TASK REQUIREMENTS →
Please return the stretch of the tortoise forum thread below from "It all depends" to "tortoises. Less problems...", copied word for word.

READING PASSAGE →
— START —
# Male or female; Which is better?



## Chinque (Feb 9, 2013)

I am getting a Russian tort soon and am wondering if I should be getting a male or a female, I have heard wonderful things about both. I have heard that males become more attached to their keeper, but, will fight if placed with another male. I have heard that females can be kept in groups, but, won't have the bond that males do with their keeper. Can you guys share your experiences with me, please?


----------



## mctlong (Feb 9, 2013)

It all depends on you.....Do you plan on getting another tortoise after this one? If you plan on getting a second (or third, or fourth...), then I'd recommend a female. Females can get aggressive and territorial, but males tend to be more so. Females get along better with each other than males do. Another thing to consider is value - if you plan on selling or trading it down the line at anytime, females tend to sell for more than males. The third thing to think about is size. Females tend to grow several inches larger than males, so if you want a biggin', I'd go with female, but if you want one that'll stay tiny, a male is your best bet.


----------



## CLMoss (Feb 9, 2013)

I like male tortoises. Less problems...

~C


----------



## Chinque (Feb 9, 2013)

I think I'm going to get a male, because I'm not going to get another one for a loooooooong time and I want a smaller one, but if anybody else has their opinions to share, then you can still reply! Thanks, everybody!


----------



## Team Gomberg (Feb 10, 2013)

You are planning on getting a Russian hatchling if i remember right.
— END —
DATASET EXTRACT →
— START —
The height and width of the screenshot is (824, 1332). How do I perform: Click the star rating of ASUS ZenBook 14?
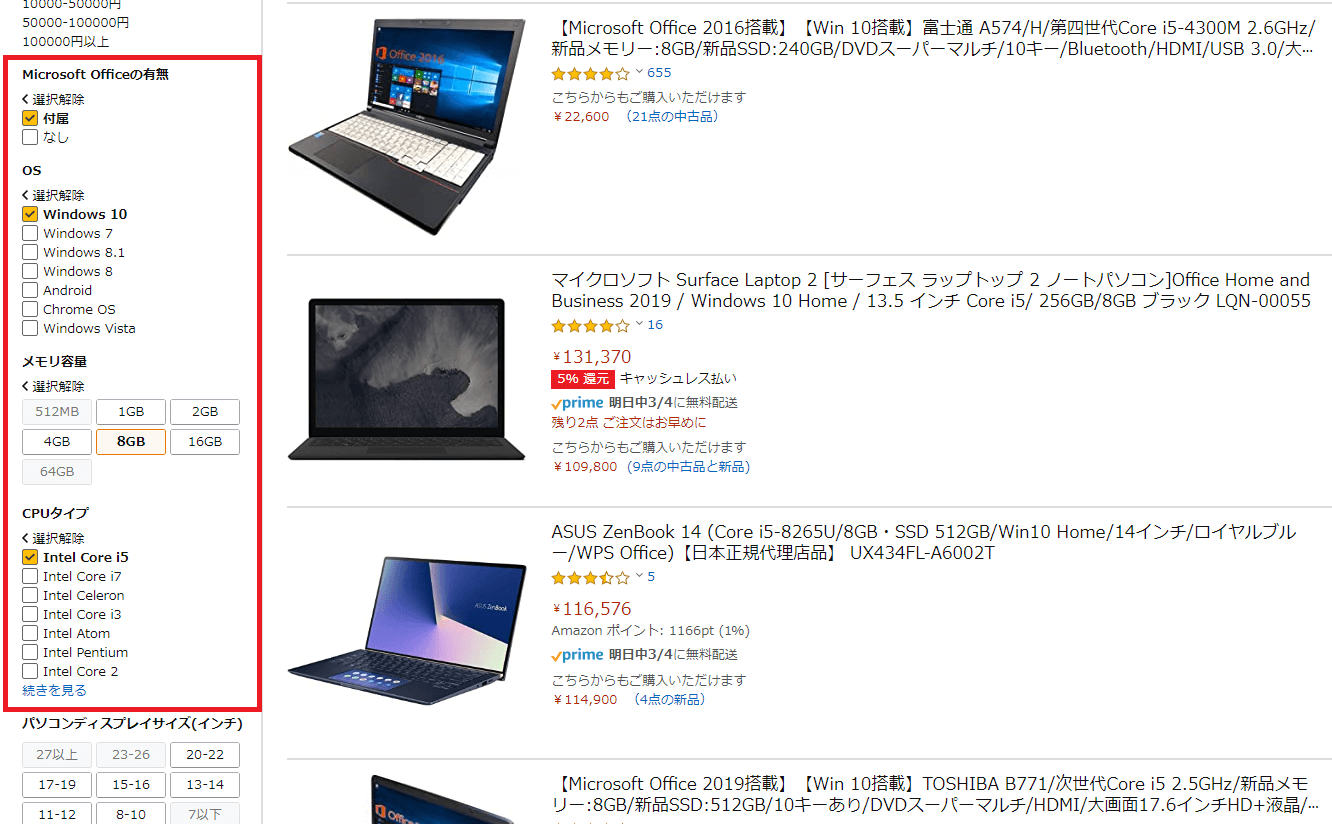click(590, 577)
— END —
ANSWER TO THE PROBLEM →
It all depends on you.....Do you plan on getting another tortoise after this one? If you plan on getting a second (or third, or fourth...), then I'd recommend a female. Females can get aggressive and territorial, but males tend to be more so. Females get along better with each other than males do. Another thing to consider is value - if you plan on selling or trading it down the line at anytime, females tend to sell for more than males. The third thing to think about is size. Females tend to grow several inches larger than males, so if you want a biggin', I'd go with female, but if you want one that'll stay tiny, a male is your best bet.


----------



## CLMoss (Feb 9, 2013)

I like male tortoises. Less problems...